Reducing Data Storage Costs and Risk While Increasing Data Accessibility in the New NormalMay 14, 2020
Estimates show that data is seeing a yearly 35 percent increase leading enterprises to double on-site storage, which results in overbuilds and wasted capital across infrastructure, power, and staffing according to Absolute Reports. This inability to cost-effectively keep up with storage, compute and power needs makes the strongest case for why many businesses are turning to Telehouse Teleport New York.

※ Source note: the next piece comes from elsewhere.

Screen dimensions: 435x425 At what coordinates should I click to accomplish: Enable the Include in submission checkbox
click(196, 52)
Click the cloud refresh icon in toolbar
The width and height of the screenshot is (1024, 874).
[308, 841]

Few providers in the Tri-state area can provide the modern facilities, redundant power supplies, carrier neutrality, and high connectivity needed for companies in New Jersey and New York. Today’s businesses require wide-ranging services that are accessible and affordable to everyone from startups to global enterprise. They also need infrastructure resources that ensure business continuity and disaster recovery (BCDR) backup for critical workloads and applications.
Telehouse Teleport New York has emerged to meet these constantly changing needs that New York and New Jersey organizations face today when they require colocation in New Jersey or New York. These services and Tier 3 facilities are designed to provide the ideal solution to untenable Capex of internal data center builds and expansions that also provide the security, scalability, customization, and connectivity along with cost savings.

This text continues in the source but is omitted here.